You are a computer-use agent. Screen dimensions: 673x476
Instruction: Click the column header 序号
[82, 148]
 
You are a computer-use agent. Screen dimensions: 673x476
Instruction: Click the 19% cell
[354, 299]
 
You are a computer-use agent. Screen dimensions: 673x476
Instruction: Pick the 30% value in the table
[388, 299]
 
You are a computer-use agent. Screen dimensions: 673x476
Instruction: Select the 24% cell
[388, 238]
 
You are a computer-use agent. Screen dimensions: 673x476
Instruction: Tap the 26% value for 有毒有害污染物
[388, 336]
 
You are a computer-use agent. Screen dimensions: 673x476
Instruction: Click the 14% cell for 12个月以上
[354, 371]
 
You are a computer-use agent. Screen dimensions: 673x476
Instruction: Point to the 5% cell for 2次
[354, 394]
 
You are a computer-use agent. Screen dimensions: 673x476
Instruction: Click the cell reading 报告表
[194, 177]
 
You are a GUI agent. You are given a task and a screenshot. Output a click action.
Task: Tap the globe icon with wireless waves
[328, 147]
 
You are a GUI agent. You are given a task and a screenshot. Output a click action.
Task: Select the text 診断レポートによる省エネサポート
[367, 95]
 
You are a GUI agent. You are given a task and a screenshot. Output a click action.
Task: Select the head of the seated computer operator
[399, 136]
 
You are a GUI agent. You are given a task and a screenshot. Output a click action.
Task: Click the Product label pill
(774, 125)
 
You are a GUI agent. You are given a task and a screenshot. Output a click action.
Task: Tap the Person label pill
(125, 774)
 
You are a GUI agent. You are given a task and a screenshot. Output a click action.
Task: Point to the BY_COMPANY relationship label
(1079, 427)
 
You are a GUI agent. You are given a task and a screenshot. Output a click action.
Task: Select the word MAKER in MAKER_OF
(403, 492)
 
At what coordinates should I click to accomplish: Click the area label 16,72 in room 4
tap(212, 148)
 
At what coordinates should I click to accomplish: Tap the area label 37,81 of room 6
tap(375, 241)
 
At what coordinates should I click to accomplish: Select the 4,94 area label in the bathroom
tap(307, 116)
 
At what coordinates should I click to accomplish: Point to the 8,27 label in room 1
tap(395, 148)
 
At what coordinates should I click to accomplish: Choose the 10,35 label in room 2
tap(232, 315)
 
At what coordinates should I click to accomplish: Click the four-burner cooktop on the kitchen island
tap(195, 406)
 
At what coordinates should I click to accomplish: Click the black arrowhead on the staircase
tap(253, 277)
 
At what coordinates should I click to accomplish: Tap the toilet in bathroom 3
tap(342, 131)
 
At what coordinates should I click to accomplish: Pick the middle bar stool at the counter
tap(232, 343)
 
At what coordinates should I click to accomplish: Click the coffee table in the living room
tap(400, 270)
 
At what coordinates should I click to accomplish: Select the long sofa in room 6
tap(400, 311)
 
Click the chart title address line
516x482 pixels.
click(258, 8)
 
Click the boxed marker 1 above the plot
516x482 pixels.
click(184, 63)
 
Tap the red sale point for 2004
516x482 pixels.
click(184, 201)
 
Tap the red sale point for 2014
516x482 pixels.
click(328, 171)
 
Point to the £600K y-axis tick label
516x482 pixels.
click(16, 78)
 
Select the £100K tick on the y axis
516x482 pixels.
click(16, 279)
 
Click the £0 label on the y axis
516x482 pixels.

**Problem statement**:
Counting line by line, how many lines of the entries above contain the word "Select"? Give only the number.

**Answer to this problem**:
7